Feature list methods → Annotation → Search precursor mass → Local compound database (CSV) search

This method assigns identity to features according to their m/z. Additionally, retention time, mobility, CCS, and retention index (RI) values can be provided to restrict the annotation and improve the annotation score. Otherwise, only the m/z is used for the matching, which can be used for spectral library building. For compound annotation in complex samples, an additional identifier should be available.

If you want to filter your feature list for a list of target compounds afterwards, you can use the Feature list rows filter with the only identified option.

The user has to provide a database of m/z values (or neutral masses, formulae, SMILES strings to calculate m/z from) and optionally retention times in *.csv format (see below).

Database file

Database file has to be provided in .csv* or .tsv format* (Comma-Separated or tab). Such files can be exported from a spreadsheet software such as MS Excel, or edited manually using a text editor.

The following example shows the structure of the database file using the default column names:

neutral_mass,rt,name,formula
175.119,24.5,Arginine,C6H14N4O2
132.054,11.9,Asparagine,C4H8N2O3
133.038,11.7,Aspartate,C4H7NO4

Tip

The column names used in your CSV file must match the names configured in the Columns parameter. Column names are configurable in the parameter dialog by double-clicking the column name and pressing Enter after changing. Use the Example button in the dialog to export a CSV file with the currently configured column headers.

Warning

Wildcards for RT, mobility, and CCS: values ≤ 0 for rt, mobility, and CCS are treated as wildcards — the row matches all features regardless of tolerance. Negative values are converted to null (absent) on import; zero is retained as a value but skipped during matching. m/z has no wildcard behaviour — a valid positive m/z is always required.

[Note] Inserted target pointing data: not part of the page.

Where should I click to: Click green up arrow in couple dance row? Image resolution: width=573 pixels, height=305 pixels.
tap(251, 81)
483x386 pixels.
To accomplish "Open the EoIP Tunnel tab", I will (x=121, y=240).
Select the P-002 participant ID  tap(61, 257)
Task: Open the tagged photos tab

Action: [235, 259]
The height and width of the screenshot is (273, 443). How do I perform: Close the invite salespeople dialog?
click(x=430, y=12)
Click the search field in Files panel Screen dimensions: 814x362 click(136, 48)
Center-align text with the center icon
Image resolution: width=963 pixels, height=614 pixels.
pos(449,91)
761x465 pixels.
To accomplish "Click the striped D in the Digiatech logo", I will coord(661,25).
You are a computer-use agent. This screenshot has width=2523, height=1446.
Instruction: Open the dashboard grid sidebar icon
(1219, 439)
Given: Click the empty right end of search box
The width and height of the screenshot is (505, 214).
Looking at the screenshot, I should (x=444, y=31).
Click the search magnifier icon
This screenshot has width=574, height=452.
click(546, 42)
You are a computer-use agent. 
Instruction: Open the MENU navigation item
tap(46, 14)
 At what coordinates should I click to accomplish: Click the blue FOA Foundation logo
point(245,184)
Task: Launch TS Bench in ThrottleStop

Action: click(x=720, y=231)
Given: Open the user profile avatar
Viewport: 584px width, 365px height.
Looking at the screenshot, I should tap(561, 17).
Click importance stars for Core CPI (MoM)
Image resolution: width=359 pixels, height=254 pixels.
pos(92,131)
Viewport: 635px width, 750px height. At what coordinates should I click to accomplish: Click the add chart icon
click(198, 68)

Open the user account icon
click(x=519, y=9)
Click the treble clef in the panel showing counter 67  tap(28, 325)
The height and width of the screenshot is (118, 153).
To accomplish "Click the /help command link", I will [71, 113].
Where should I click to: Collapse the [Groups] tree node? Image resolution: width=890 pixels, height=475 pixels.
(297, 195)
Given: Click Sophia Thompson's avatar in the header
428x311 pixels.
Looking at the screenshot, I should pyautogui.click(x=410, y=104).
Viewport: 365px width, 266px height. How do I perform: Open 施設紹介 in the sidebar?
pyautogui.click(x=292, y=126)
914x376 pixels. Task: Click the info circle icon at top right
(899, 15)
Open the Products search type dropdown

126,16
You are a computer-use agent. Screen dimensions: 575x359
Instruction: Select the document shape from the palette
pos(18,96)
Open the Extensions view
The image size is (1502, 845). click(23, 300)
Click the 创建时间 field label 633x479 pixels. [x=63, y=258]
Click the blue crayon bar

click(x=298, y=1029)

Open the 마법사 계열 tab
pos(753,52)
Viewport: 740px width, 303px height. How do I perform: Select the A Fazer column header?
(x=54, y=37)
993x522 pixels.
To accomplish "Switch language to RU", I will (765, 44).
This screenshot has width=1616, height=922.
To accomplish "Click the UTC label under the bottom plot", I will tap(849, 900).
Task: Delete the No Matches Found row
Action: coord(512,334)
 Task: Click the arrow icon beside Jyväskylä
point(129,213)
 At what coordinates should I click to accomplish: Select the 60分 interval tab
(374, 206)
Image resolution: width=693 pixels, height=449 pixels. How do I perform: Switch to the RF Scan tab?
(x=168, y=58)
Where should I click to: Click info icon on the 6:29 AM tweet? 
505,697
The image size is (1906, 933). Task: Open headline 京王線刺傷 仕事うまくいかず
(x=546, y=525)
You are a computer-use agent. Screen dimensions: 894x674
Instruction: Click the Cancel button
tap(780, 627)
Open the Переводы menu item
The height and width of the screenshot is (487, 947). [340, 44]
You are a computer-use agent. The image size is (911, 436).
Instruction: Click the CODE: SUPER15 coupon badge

The available fields in a library file include:

Field name (default) Field description
neutral_mass Neutral monoisotopic mass
mz Precursor m/z
rt Retention time (values ≤ 0 are wildcards)
ri_record Retention index record (see RI tolerance)
formula Molecular formula
smiles SMILES
inchi InChI
inchi_key InChIKey
name Compound name
CCS CCS / Ų (values ≤ 0 are wildcards)
mobility Ion mobility (values ≤ 0 are wildcards)
comment Text comment
adduct Adduct type
PubChemCID Compound ID in PubChem database
molecular_class Molecular class
classyfire_superclass ClassyFire superclass
classyfire_class ClassyFire class
classyfire_subclass ClassyFire subclass
classyfire_direct_parent ClassyFire direct parent
npclassifier_superclass NPClassifier superclass
npclassifier_class NPClassifier class
npclassifier_pathway NPClassifier pathway
iupac_name IUPAC name
cas CAS number
internal_id Internal compound identifier

Parameters

Database file

Path and name of the file that contains information for peak identification.

Field separator

Character(s) used to separate fields in the database file.

  • .csv = ,
  • .tsv = \t

Columns

Columns to import from the library file. Enable a column by checking it; disable by unchecking. The column name used in the CSV must match the name shown here. Double-click a column name to rename it to match your file's header.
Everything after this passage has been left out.